▸ **SELECTION**
When I was growing up in Ireland, the gaming laws were very lax for minors. Ireland embraced gambling, given its history of the world’s best stud farms and the Irish coastline, a natural race course. Gambling was social and acceptable. When Da went missing to the bookies, we often left Ma alone. Earlier, we had told her we were going for a walk. She picked up her knitting and waved. “Stay together, Maria’s in charge.” That day, we had new energy after we cashed in our bottles at the small shop next to the Prom Arcade, and we made our way to Freddie’s. It was the newest amusement center on Strand Road, furthest from the beach and closest to Richie Power’s bookie shop at the end of Train Hill, where Da hung out and marked up his Irish Field, a neat read of Irish horse racing form.
Freddie’s front doors folded accordion-style, welcoming the sea air in. The breeze flowed through rows of glimmering slot machines, mirrored from above in a panorama of kitschy ceiling tiles. The slots looked like they had been neatly tilled and planted into the shiny floor around the change lady, who sat throned in a central metal cage. She wore a black bandana and moved coinage around. I overheard someone say that she was Freddie’s mother, and someone else answered that he’d never trust his mother with the money. The waft of sea air blended with the chain smokers’ plumes of Virginia tobacco. The din of raspy voices gasped and nudged hard when they won and scowled and dropped low when they lost. A swift ocean wind offered an air change.

Pointing entries for screenshots and pages:
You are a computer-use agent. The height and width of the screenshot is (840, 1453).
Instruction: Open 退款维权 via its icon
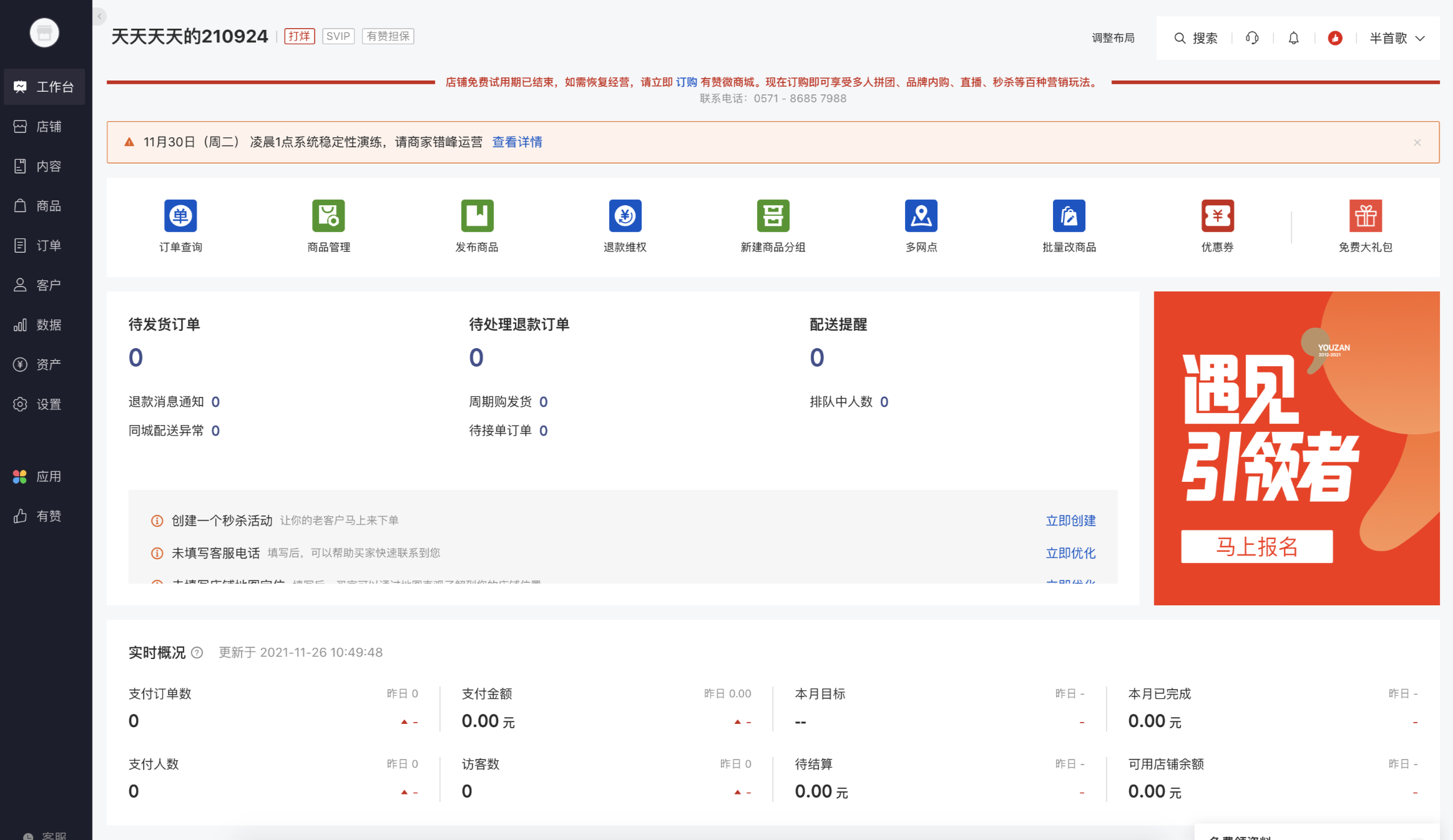click(x=625, y=215)
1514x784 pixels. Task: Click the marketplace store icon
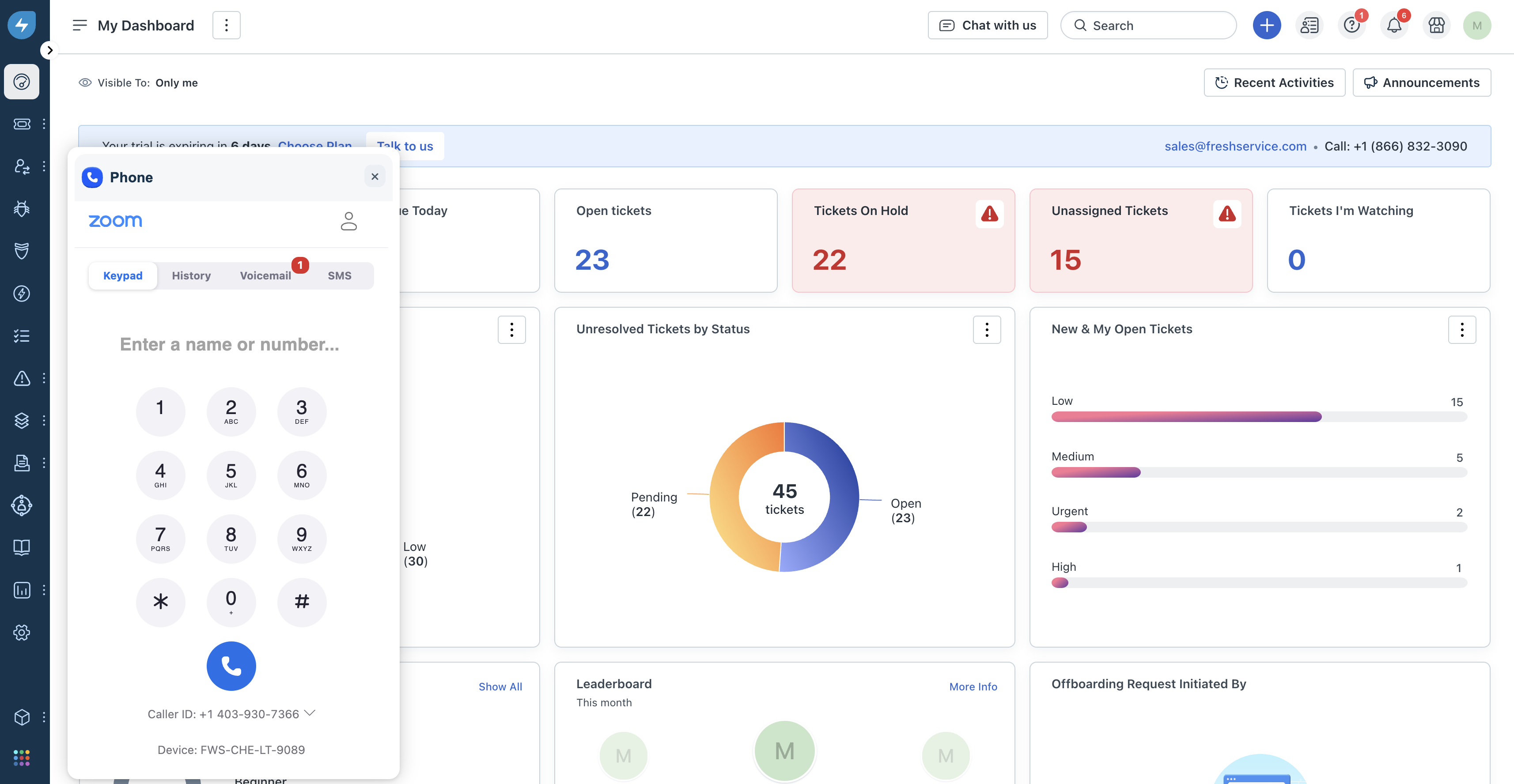[x=1436, y=25]
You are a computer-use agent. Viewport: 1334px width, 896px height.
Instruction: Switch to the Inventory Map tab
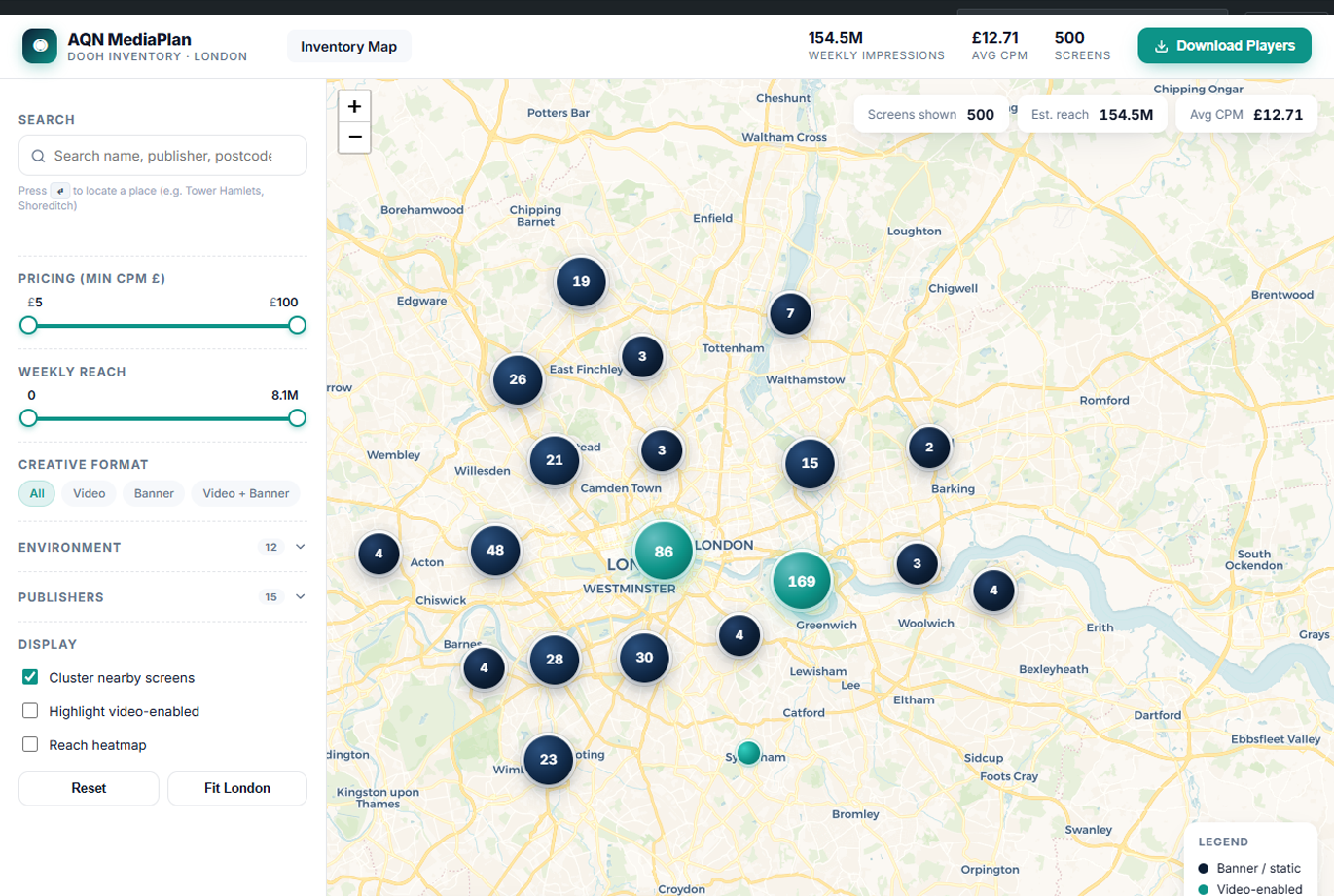(x=347, y=45)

▸ **EXERCISE REQUIREMENTS**
A – In the text about Freddie's arcade, where did the change lady sit?
B – Scale the entries from the line containing "You are a computer-use agent. Viewport: 1334px" through the end of the entries, both ends included. Multiply every coordinate in the answers by 2.6 and round to whole numbers, halves up. Give those lines again with the requests included and the pictures left out.

▸ **SOLVED PROBLEMS**
A – She sat in a central metal cage.

B –
You are a computer-use agent. Viewport: 1334px width, 896px height.
Instruction: Switch to the Inventory Map tab
(x=902, y=117)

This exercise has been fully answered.